The service drew a wide range of public officials and dignitaries who live in Houston, including former president George H.W. Bush and Barbara Bush, former secretary of state James A. Baker III, and former Texas governor Mark White. This was the second service for Lay, 64, who died of a heart attack on July 5 while vacationing in Aspen, Colo., with his family. A private funeral was held there on Sunday. Lay's remains were cremated, and his ashes were buried in the Colorado mountains.
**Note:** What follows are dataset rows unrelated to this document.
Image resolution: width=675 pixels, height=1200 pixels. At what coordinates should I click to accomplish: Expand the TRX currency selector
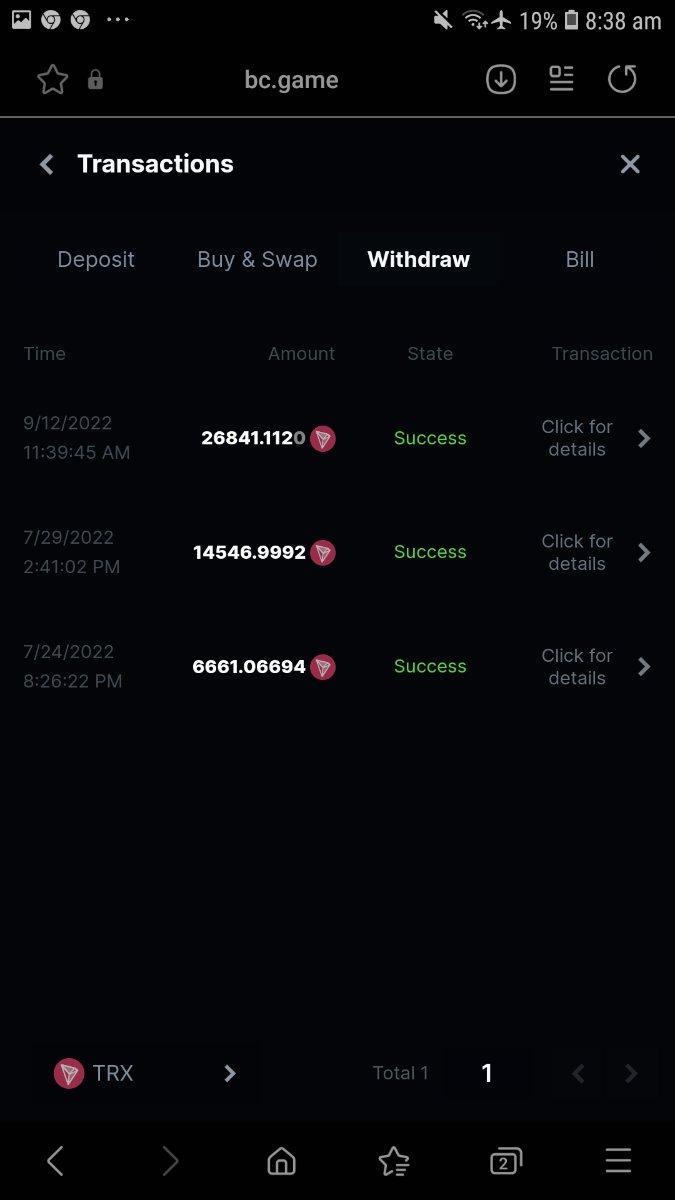[x=145, y=1074]
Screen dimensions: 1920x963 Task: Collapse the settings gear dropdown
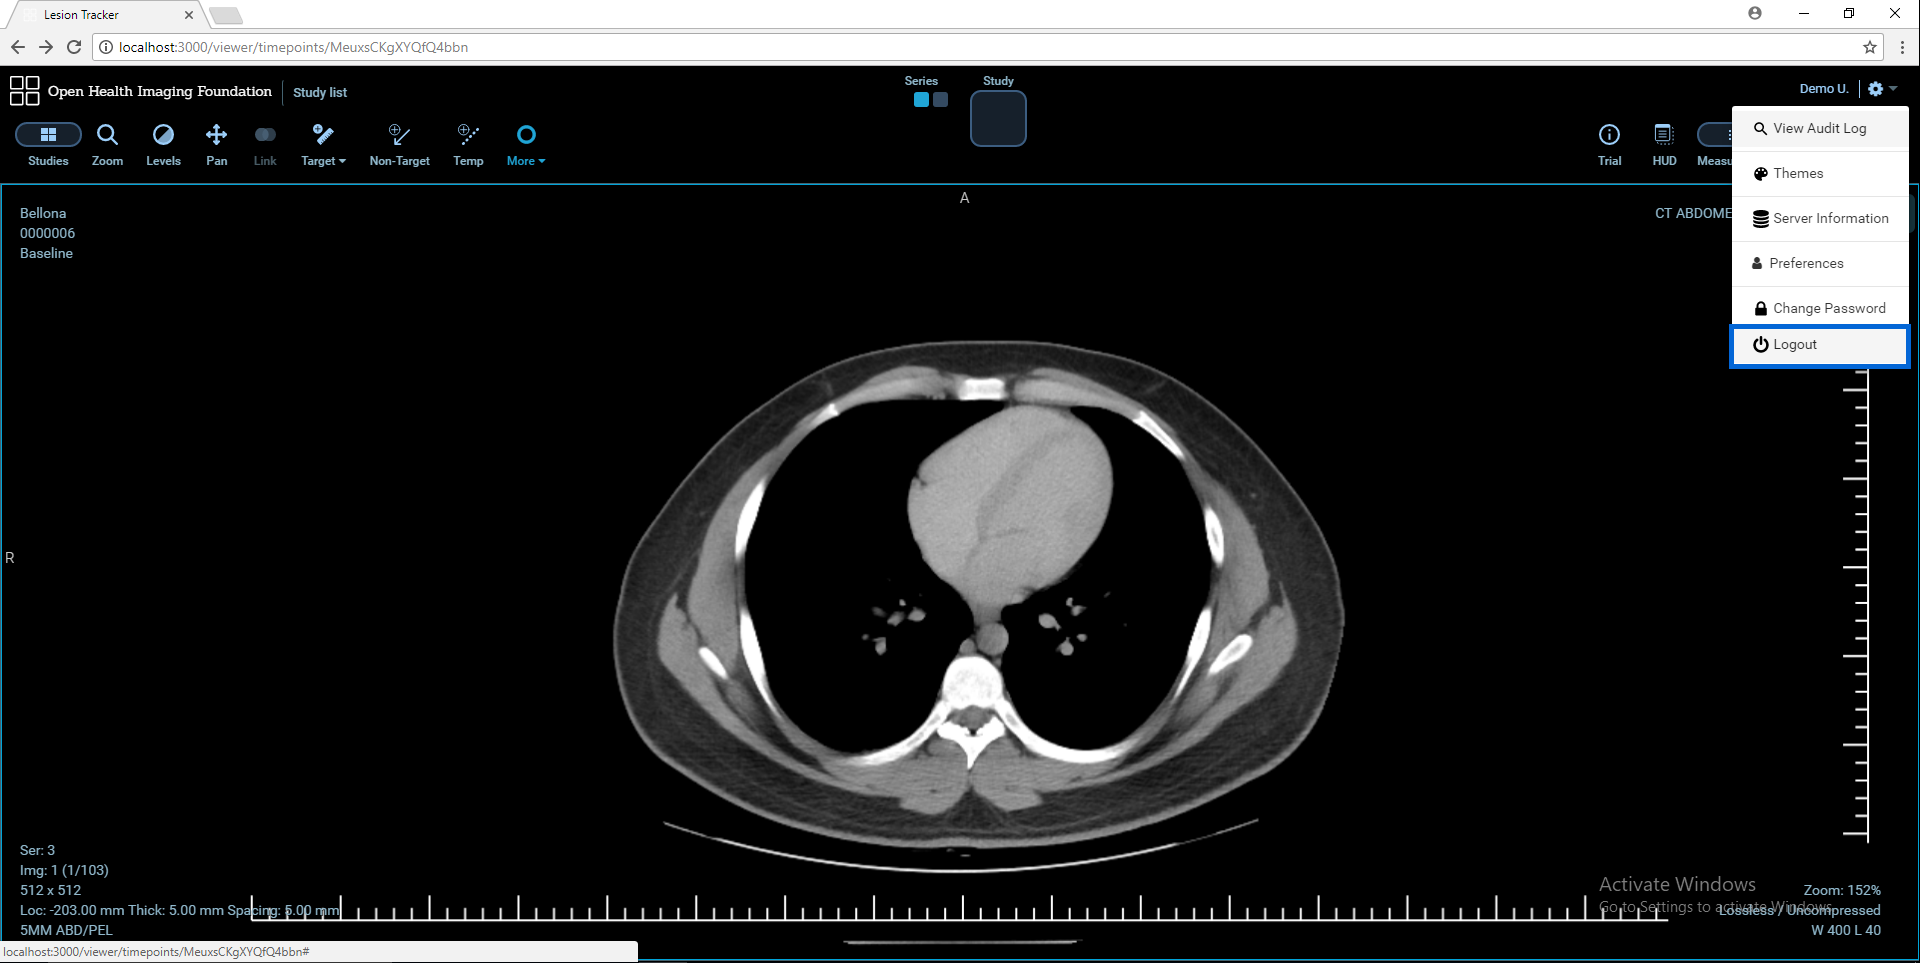click(x=1881, y=89)
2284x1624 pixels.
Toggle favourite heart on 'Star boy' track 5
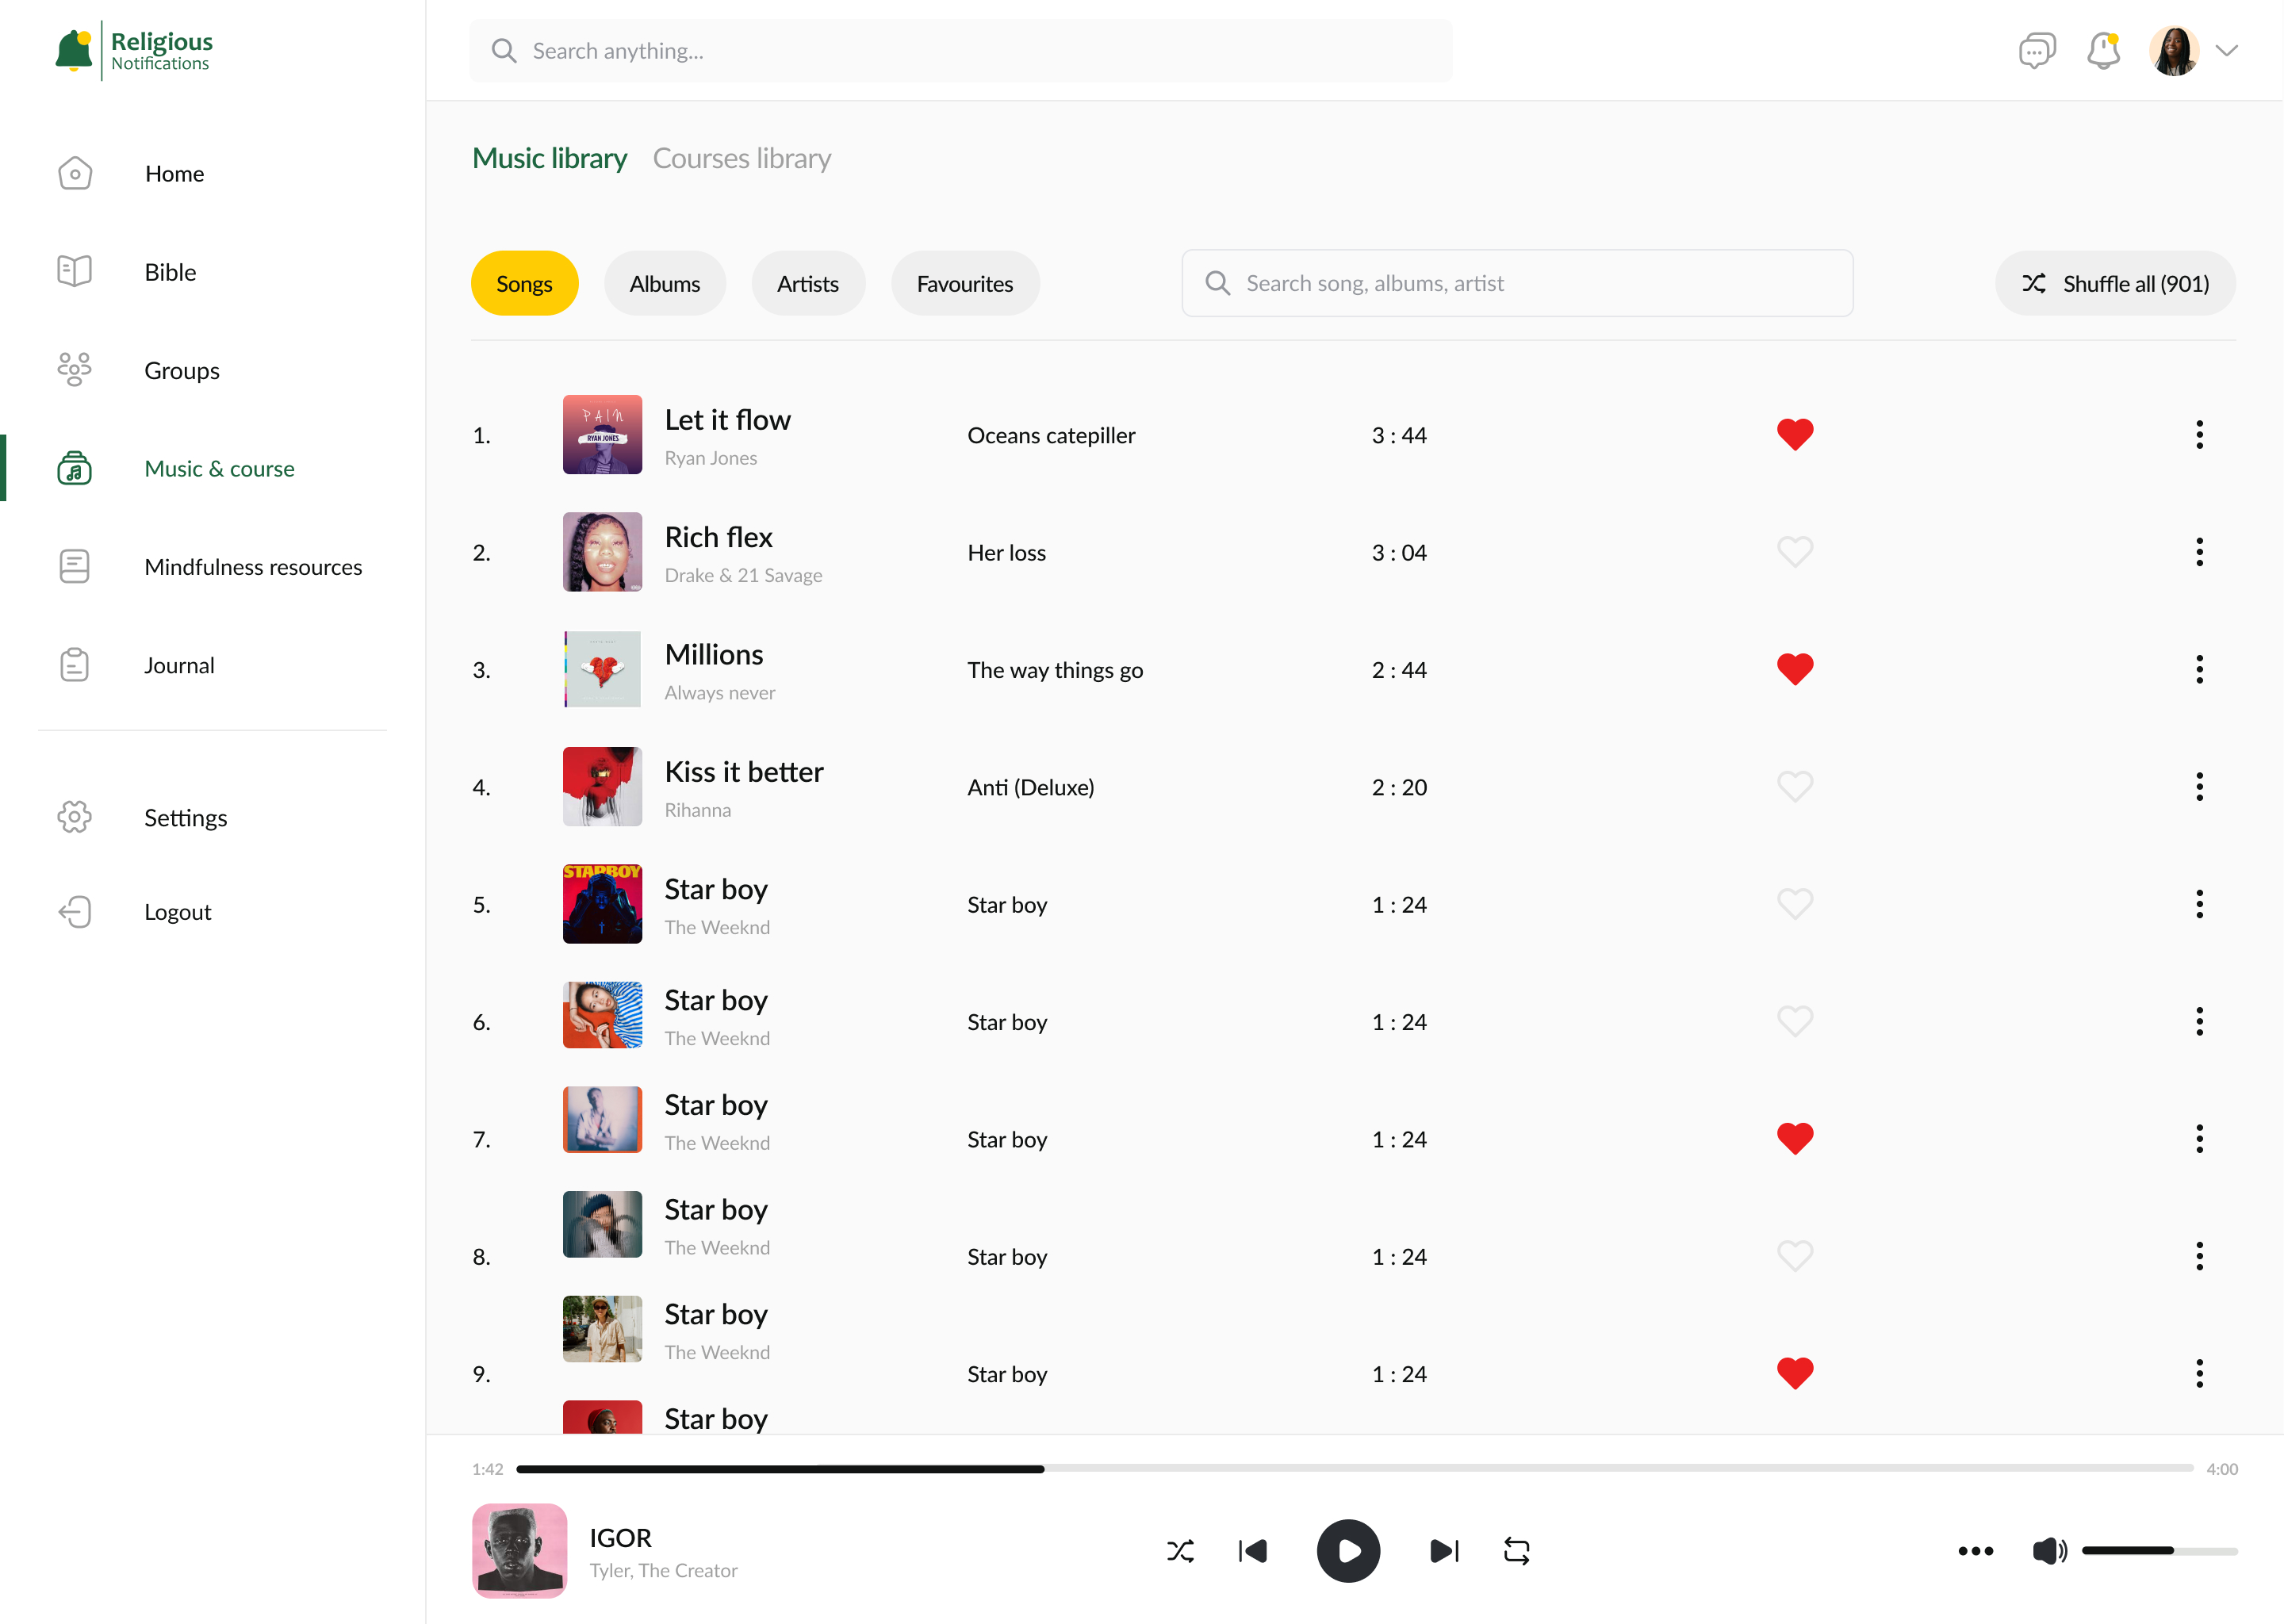pyautogui.click(x=1792, y=903)
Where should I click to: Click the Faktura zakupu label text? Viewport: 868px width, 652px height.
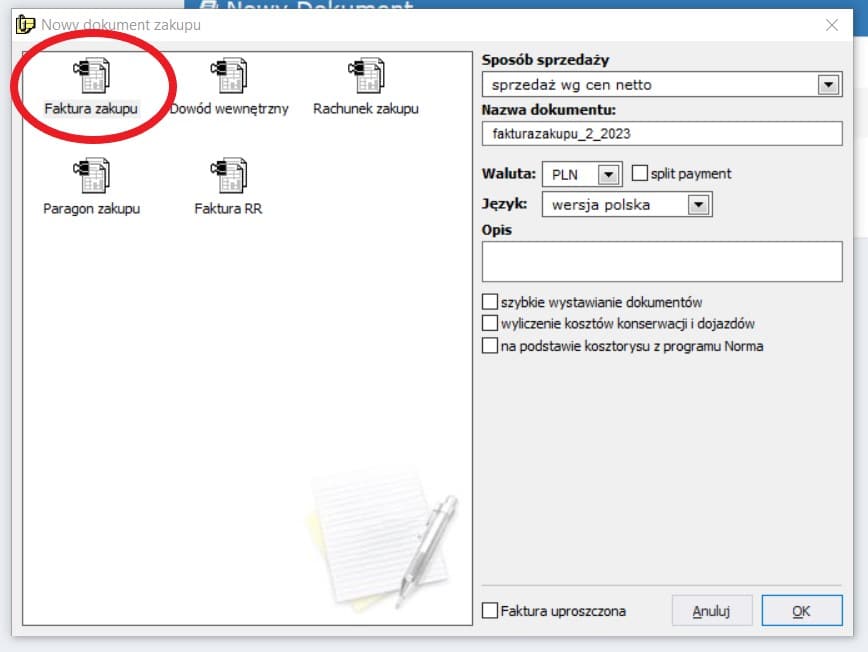(x=91, y=109)
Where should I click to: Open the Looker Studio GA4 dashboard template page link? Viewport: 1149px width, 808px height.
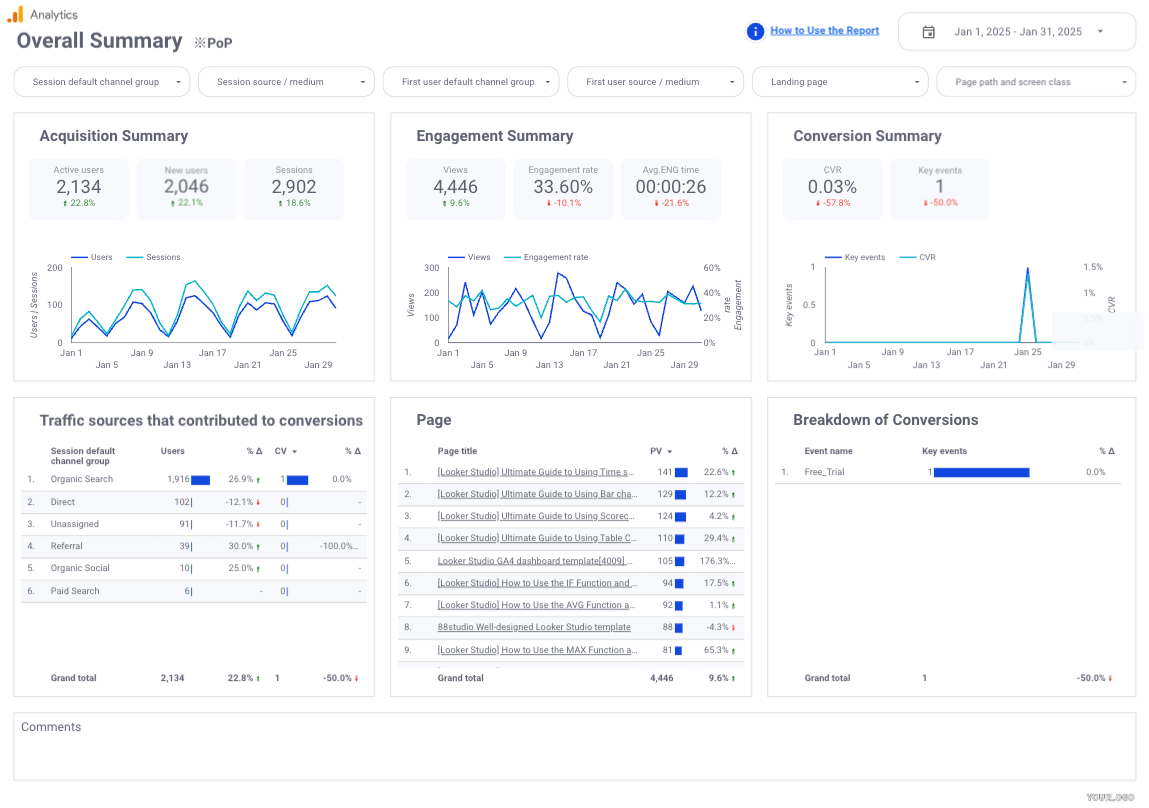pos(536,561)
Lay was convicted May 25 on six federal counts of fraud and conspiracy in connection with the 2001 collapse of Enron. The bankruptcy wiped out more than 5,000 jobs and $1 billion in employee retirement savings and led to federal investigations into corporate wrongdoing and the manipulation of financial statements.

Lay and fellow former Enron chief executive Jeffrey K. Skilling were tried on charges that they lied to stockholders and the public about the company's financial condition so they could protect the value of their multimillion-dollar holdings of Enron stock. The two maintained that they were betrayed by a few dishonest employees and that Enron was destroyed not through fraud but by a collapse in the public's confidence in the company.

Both men were to be sentenced Oct. 23 and faced decades in federal prison. Skilling's court date still stands.

Wednesday's service was delayed after former Houston mayor Bob Lanier collapsed as he walked down the aisle of the sanctuary with his wife. Lanier, 81, worked closely with Lay during his six-year mayoral tenure in the 1990s. They collaborated on the renaissance of downtown, which included a new ballpark for the Houston Astros. The stadium, called Enron Field until the company imploded in 2001, is now called Minute Maid Park.

Lanier, who testified as a character witness during Lay's fraud and conspiracy trial, has a history of heart problems. He was taken to a hospital by ambulance. A Lanier family spokeswoman later said he was awake, alert and "in good spirits."

During the service, family members eulogized Lay as a loving husband, father, stepfather and grandfather. One stepson, Beau Herrold, read four pages of fond childhood reminiscences of Lay, going back to the days when Lay was courting his mother, who was then a single mother of three. Lay embraced him and his siblings as though they were his own children, Herrold said.

Another stepson, David Herrold, said he was saddened by Lay's death and "angry because of the way he was treated the last five years of his life. I'll leave it at that."

Perhaps the most passionate posthumous defense of Lay was made by the Rev. William A. Lawson, a veteran local civil rights leader with whom Lay worked during Enron's heyday to support projects in Houston's black community. Lawson said the federal prosecution of Lay and the attendant publicity was tantamount to "a lynching."

"Those who did not like him have had their say, and I'd like to have mine," Lawson said. "And I don't care what you think."

Former Enron tax analyst Marie Watkins stood outside the church in the shade of a red umbrella, wearing a white shirt with the iconic tilted letter E on the pocket, and paid her respects.

She said she worked with Lay for 27 years -- first at Florida Gas Co., where Lay began his public career in 1973 after working as a Washington bureaucrat, and after he moved to Houston to take on other energy business ventures. Although she lost 90 percent of her stock portfolio when Enron folded, she called Lay "a good person who did a lot of good in the community."

"He was wrong in what he did, and justice was served," she said. "But that doesn't make him a bad person. He made a big, big mistake that caused a lot of people a lot of hurt, and I know he felt bad about it."

Special correspondent Carol Rust contributed to this report.